The authors of literary works and plays endow each of their characters with certain character traits so that readers and viewers can evaluate the characters, understand their actions and thoughts, and compare them with other heroes. Some tragic heroes have faced a lot of misfortunes, and although they are initially hostile heroes, these misfortunes were provoked by their weaknesses. As such heroes, readers can compare Shylock and Brutus, who are both tragic but still differ in many ways.

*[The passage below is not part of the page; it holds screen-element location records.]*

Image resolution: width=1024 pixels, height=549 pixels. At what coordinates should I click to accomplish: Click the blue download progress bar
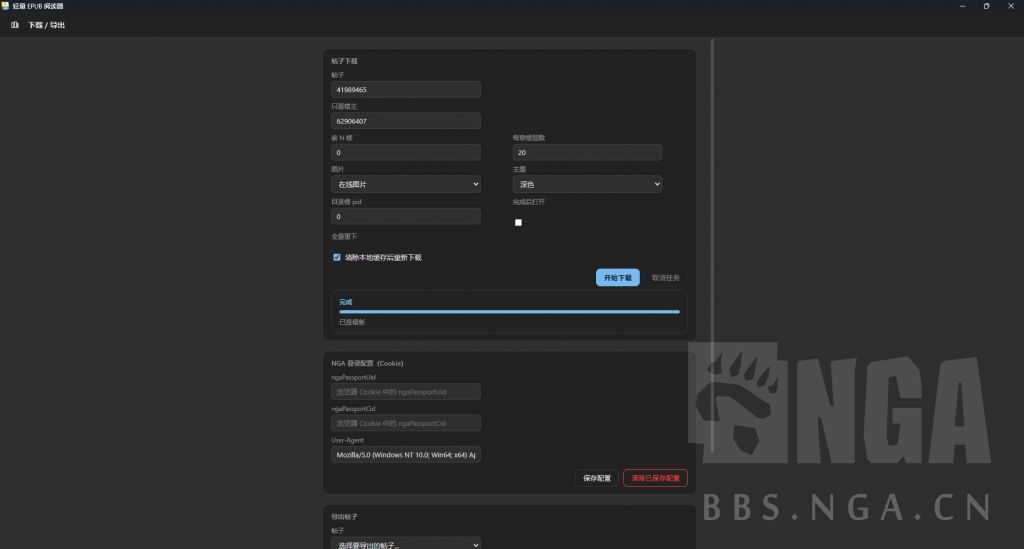509,312

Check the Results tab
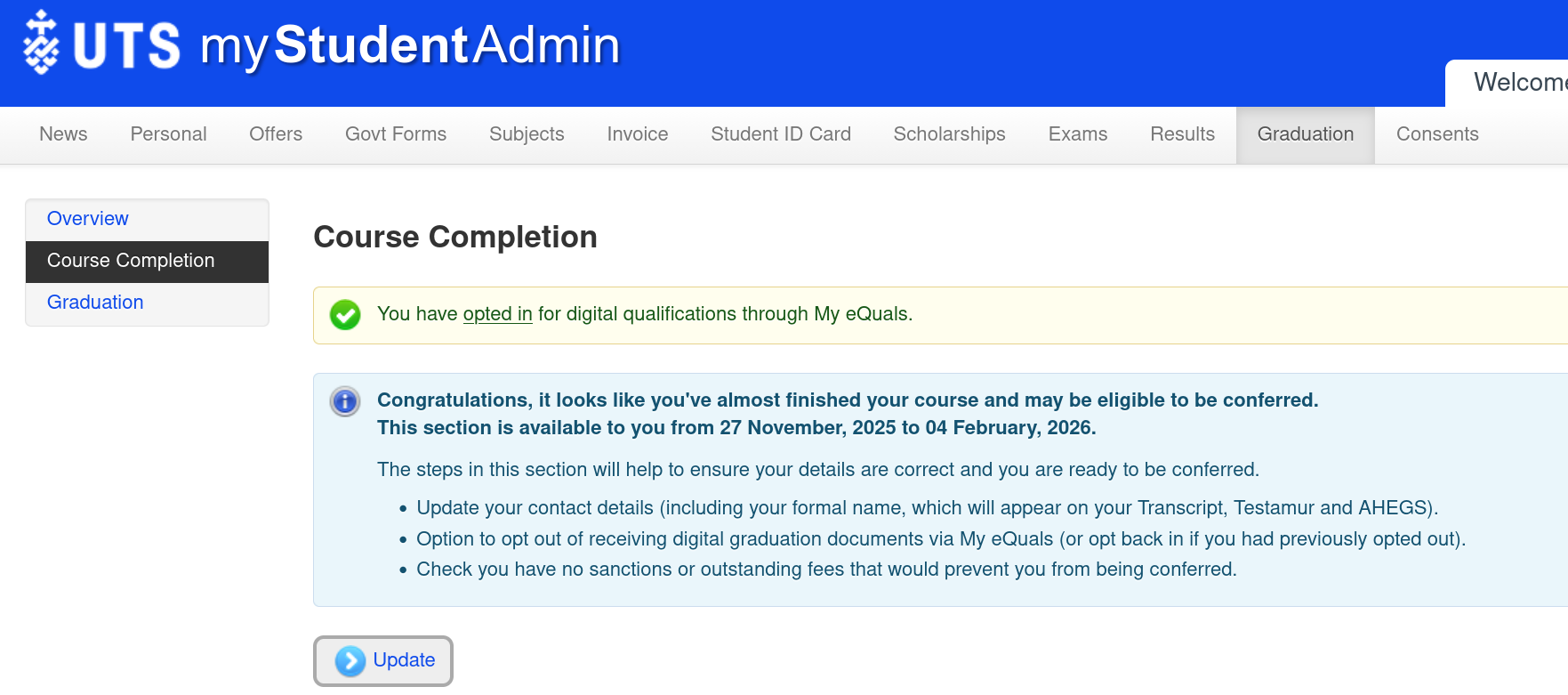click(x=1182, y=134)
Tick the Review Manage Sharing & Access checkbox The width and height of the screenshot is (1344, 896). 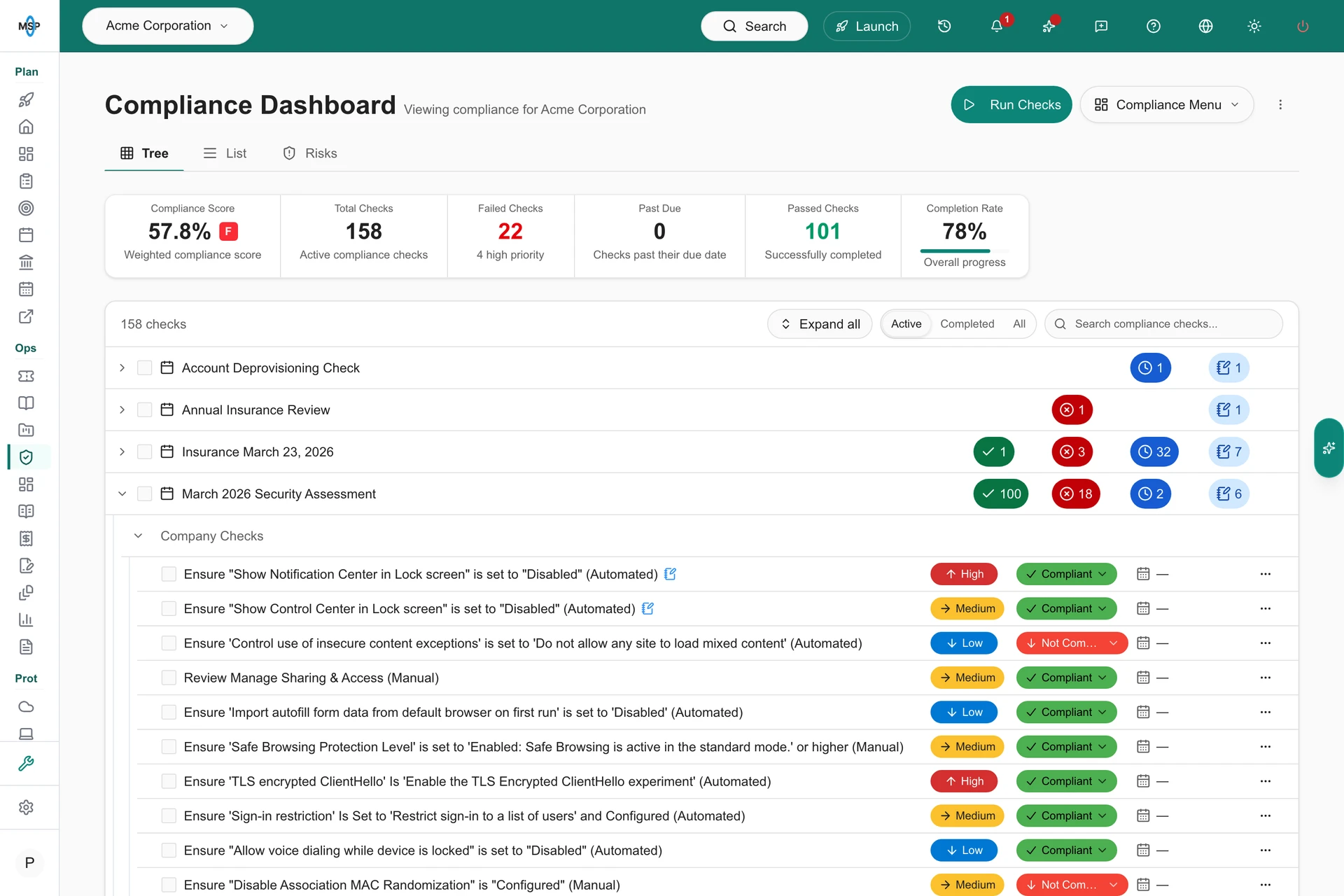coord(169,678)
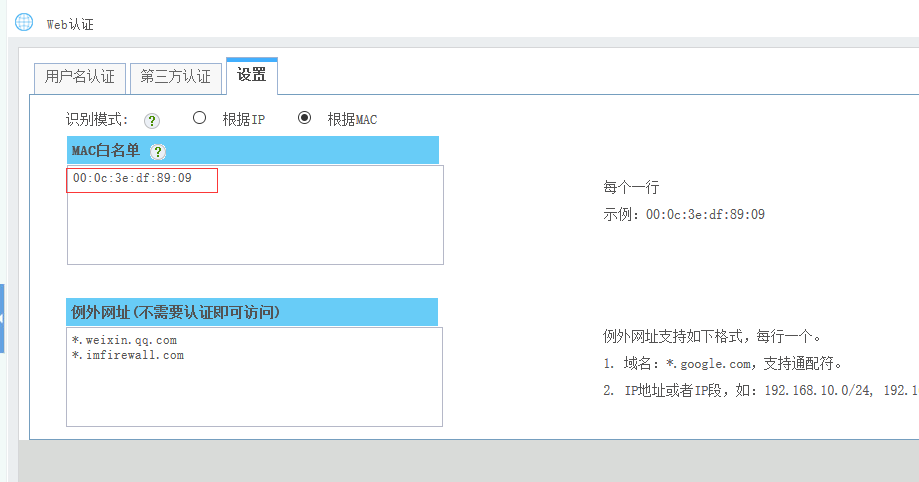The width and height of the screenshot is (919, 482).
Task: Click the 识别模式 label
Action: (x=97, y=120)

Brutus is naive and shows more concern for other people than for himself. Undoubtedly, he is an opposing hero since he kills Caesar, but still, he was afraid of punishment, and therefore he was ready to retreat. Brutus says: “…And I will look on both indifferently, For let the gods so speed me as I love The name of honor more than I fear death” (Wace, 1938, 1.2.84-91). Shylock is evil, greedy, and mean, but in certain circumstances, namely that people mistreat him, he becomes cruel. A desire for revenge envelops him, but it is generated by the contemptuous attitude of people toward him. He says: “I would my daughter were dead at my foot and the jewels in her ear! Would she were hearsed at my foot and the ducats in her coffin!” (Shakespeare, 2010, A III, s i). The characters are shown to be truly tragic since they are negative in themselves, and they decide their fate, turning it in a bad direction.
Shakespeare, W. (2010). The Merchant of Venice. Simon & Schuster.
Wace, A. (1938). Roman de Brut. Société des anciens textes français.